ノーベル経済学賞を受賞したカードによる最低賃金の研究をどこよりもわかりやすく解説! | 「原因と結果」の経済学 | ダイヤモンド・オンライン

 

具体的には、前半は、ひたすら重回帰(ダミー変数 (Dummy Variables) 、相互作用項( Interaction Terms) を含む。)の徹底、

 

後半は、パネルデータ分析、固定効果モデル (Fixed Effect Model) 、差の差分法 (Differences in Differences) 、操作変数法 (Instrument Variables) 、ランダム化比較試験 (RCT) 等を学習しました。

・教員

Wesley Yin准教授(UCLA Luskin | Wes Yin

・備考

・必修科目4単位

・週に75分講義×2、50分ディスカッション×1

・課題は、Problem Set(通常課題)×6

・試験は、中間試験自宅持ち帰り形式、期末試験3時間(対面)

・成績は、宿題50%、中間試験20%、期末試験30%

・コアテキストは、「Introductory Econometrics: A Modern Approach」

・2021年ノーベル経済学賞受賞のデビッド・カード氏の研究

授業で扱った内容で一番印象に残っているのは、上記の差の差分法 (Differences in Differences) を用いて、「労働者の最低賃金を引き上げた場合に、負担が増した企業は雇用を減らすはずだとされていた常識が必ずしも正しくないことを自然実験の手法を用いて実証」した2021年ノーベル経済学賞受賞デビッド・カード氏の研究内容です。

 

詳細は、中室牧子慶應義塾大学総合政策学部教授及び津川友介UCLA助教による、下記の記事及び書籍が圧倒的に分かりやすいので割愛いたしますが、是非ご一読下さい。

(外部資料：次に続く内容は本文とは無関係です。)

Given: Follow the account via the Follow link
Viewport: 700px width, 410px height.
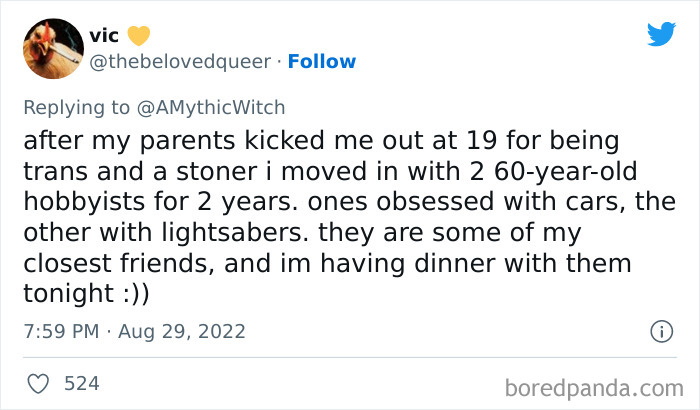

この研究では「差の差分析」という研究デザインが用いられている。1つ目の差として、1992年前後の2つの州での雇用率の差を取り、2つ目の差として、ニュージャージー州ペンシルベニア州の雇用率の差を取った。この2つの「差」を取ることで、最低賃金の上昇が雇用に与える効果(「因果効果」と呼ぶ)を推定したのである。

・成績

A+でした。

・今後

内容が難しく、他大学・他学部の統計に詳しい友人から教えてもらったり、2021年ノーベル経済学賞受賞・MIT経済学部のJosh Angrist教授等の動画をひたすら見たり、今学期相当労力を割いた授業だったように思います。

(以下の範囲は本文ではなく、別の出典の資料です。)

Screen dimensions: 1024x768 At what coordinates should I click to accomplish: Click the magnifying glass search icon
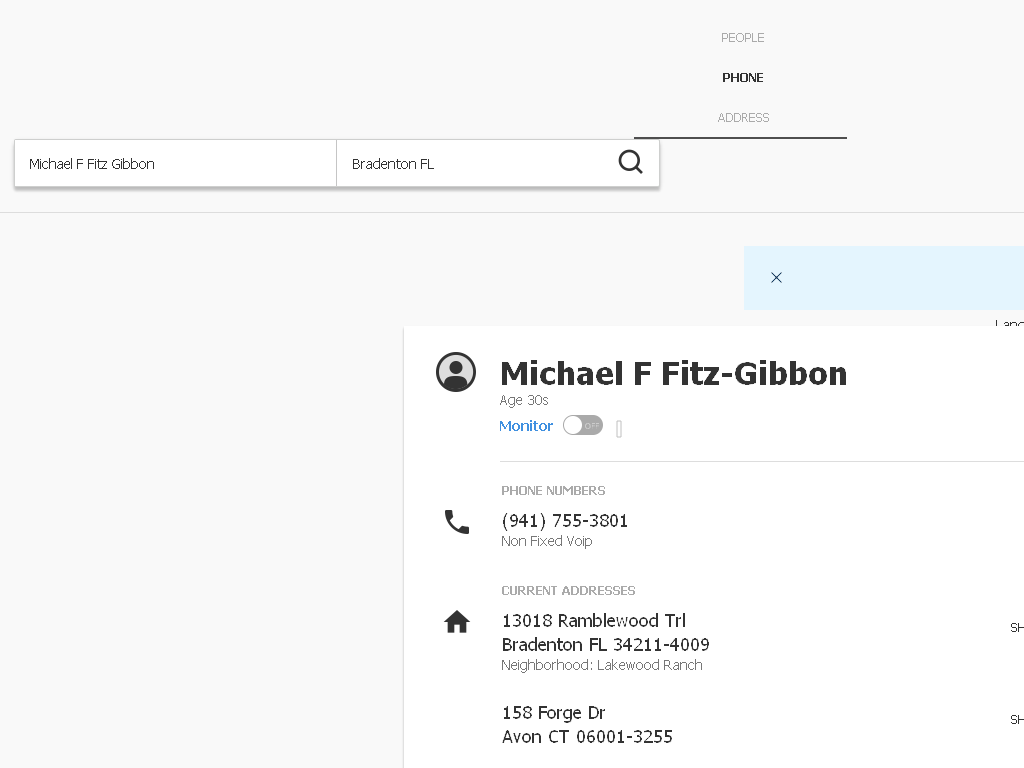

しかしながら、本授業の履修を通じて、データに対する分析手法が確実に増え、今後の業務への応用可能性を感じたので、引き続き、「因果推論」については勉強したいと思います。最近発売された下記の書籍がとても評判が良いのでとりあえず夏季休暇に読んでみたいと思っています。

また、MPPには、本授業の発展版となる「Causal Inference(因果推論)」が毎年冬に開講されているので、是非チャレンジしてみたいです。